PROBLEM TO WORK ON — Repeat, line for line, the entries below from the first line to the line containing "Task: Select the first Active user row", counting both ends.

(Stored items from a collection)
[Start of section]
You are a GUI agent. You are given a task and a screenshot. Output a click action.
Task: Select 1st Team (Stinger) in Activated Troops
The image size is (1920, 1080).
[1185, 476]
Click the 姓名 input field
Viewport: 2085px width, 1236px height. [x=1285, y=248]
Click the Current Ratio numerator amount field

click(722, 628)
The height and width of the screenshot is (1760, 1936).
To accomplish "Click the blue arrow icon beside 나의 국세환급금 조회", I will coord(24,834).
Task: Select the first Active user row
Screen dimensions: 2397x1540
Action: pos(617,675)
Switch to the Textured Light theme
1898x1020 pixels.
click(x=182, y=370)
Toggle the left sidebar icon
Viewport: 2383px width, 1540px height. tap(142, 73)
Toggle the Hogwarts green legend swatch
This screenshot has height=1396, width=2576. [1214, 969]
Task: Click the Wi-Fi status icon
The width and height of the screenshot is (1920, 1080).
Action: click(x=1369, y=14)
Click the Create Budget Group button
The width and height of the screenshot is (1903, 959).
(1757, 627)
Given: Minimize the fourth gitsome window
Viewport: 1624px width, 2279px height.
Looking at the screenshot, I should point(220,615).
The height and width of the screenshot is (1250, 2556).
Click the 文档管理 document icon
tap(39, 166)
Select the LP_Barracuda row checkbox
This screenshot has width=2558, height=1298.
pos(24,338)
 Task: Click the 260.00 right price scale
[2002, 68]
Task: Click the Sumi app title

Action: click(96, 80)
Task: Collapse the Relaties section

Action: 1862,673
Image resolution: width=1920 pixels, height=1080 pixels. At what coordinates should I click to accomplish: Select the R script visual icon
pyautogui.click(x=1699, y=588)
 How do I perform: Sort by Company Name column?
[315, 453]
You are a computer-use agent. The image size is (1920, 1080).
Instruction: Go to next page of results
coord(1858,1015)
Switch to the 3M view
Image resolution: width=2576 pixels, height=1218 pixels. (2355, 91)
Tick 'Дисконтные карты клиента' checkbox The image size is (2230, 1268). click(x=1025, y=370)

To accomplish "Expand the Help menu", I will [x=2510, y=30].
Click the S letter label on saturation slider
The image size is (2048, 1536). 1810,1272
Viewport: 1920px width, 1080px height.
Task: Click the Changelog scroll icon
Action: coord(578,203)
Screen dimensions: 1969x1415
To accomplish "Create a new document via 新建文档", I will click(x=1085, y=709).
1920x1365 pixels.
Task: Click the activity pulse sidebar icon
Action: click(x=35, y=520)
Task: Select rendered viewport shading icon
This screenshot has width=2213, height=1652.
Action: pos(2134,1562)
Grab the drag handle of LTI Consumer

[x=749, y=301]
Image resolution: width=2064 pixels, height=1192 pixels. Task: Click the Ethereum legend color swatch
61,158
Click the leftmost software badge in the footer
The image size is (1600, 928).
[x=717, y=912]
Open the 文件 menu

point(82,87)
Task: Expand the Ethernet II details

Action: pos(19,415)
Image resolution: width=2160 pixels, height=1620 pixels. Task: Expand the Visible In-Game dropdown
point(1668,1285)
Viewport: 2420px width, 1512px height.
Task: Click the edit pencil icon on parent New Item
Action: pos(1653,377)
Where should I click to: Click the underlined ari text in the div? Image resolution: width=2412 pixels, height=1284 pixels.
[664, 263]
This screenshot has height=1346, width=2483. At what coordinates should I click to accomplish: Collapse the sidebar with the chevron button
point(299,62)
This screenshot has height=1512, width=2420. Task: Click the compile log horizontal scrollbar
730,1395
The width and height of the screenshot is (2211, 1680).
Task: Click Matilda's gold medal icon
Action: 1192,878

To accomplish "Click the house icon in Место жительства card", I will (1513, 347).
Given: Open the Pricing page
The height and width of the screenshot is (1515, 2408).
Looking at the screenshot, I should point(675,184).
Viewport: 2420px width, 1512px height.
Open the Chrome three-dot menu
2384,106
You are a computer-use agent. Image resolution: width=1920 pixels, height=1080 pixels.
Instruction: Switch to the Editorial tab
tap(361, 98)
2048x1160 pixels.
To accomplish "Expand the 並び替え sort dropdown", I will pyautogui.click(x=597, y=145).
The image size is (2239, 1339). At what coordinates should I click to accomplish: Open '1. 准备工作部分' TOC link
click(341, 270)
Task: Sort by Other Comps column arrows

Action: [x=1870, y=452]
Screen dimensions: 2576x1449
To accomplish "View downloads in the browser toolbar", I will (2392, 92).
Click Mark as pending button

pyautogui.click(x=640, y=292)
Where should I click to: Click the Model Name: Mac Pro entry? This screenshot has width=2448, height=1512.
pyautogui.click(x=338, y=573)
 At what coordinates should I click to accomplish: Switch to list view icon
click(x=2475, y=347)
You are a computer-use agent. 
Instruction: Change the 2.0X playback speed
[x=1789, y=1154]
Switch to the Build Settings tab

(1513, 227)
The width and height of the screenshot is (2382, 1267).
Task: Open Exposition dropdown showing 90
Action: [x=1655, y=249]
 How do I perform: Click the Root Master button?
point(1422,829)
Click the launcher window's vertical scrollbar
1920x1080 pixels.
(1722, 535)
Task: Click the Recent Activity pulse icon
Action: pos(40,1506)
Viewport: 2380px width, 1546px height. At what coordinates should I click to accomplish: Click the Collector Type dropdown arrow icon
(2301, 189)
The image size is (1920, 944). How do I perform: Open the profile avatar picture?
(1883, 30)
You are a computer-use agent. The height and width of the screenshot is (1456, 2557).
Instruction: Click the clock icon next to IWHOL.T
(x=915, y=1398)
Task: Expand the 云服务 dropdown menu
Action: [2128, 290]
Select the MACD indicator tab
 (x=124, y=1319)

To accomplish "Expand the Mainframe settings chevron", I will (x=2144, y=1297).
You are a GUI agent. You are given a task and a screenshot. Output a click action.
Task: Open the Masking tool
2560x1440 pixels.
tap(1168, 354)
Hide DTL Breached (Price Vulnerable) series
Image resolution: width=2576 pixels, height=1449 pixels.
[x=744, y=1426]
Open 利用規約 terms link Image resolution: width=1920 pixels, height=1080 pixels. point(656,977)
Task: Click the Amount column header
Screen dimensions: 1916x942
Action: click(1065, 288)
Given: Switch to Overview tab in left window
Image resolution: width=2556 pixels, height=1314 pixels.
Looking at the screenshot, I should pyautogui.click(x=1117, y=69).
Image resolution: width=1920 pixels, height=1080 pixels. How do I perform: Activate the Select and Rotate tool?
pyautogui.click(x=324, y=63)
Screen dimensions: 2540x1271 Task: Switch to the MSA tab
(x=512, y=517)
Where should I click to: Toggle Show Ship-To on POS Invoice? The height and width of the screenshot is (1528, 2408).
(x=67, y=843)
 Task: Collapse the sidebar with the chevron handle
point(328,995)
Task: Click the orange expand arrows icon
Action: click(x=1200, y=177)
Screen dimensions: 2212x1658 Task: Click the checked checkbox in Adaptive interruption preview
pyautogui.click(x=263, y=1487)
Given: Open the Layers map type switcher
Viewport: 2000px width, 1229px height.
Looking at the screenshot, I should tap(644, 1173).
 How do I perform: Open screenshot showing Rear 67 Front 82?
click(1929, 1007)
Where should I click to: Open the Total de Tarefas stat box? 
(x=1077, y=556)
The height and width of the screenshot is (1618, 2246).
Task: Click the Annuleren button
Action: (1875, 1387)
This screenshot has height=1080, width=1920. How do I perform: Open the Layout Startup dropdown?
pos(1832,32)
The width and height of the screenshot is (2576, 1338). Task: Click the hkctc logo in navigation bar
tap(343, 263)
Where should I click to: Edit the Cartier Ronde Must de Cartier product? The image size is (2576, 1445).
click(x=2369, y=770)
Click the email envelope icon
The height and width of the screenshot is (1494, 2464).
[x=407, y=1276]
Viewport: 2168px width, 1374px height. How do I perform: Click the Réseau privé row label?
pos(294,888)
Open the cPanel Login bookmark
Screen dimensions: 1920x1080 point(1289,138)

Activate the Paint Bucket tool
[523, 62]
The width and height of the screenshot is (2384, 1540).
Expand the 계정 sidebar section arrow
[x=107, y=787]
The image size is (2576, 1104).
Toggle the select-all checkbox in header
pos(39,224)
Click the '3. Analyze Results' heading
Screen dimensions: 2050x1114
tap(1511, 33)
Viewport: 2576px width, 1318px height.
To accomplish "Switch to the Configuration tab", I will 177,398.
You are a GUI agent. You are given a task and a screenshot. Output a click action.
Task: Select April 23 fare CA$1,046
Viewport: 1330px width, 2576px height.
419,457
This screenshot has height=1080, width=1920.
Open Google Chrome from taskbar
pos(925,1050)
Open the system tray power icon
[End of section]
RESULT OF THIS EXERCISE —
You are a GUI agent. You are given a task and a screenshot. Output a click action.
Task: Select 1st Team (Stinger) in Activated Troops
The image size is (1920, 1080).
[1185, 476]
Click the 姓名 input field
Viewport: 2085px width, 1236px height. [x=1285, y=248]
Click the Current Ratio numerator amount field

click(722, 628)
The height and width of the screenshot is (1760, 1936).
To accomplish "Click the blue arrow icon beside 나의 국세환급금 조회", I will coord(24,834).
Task: Select the first Active user row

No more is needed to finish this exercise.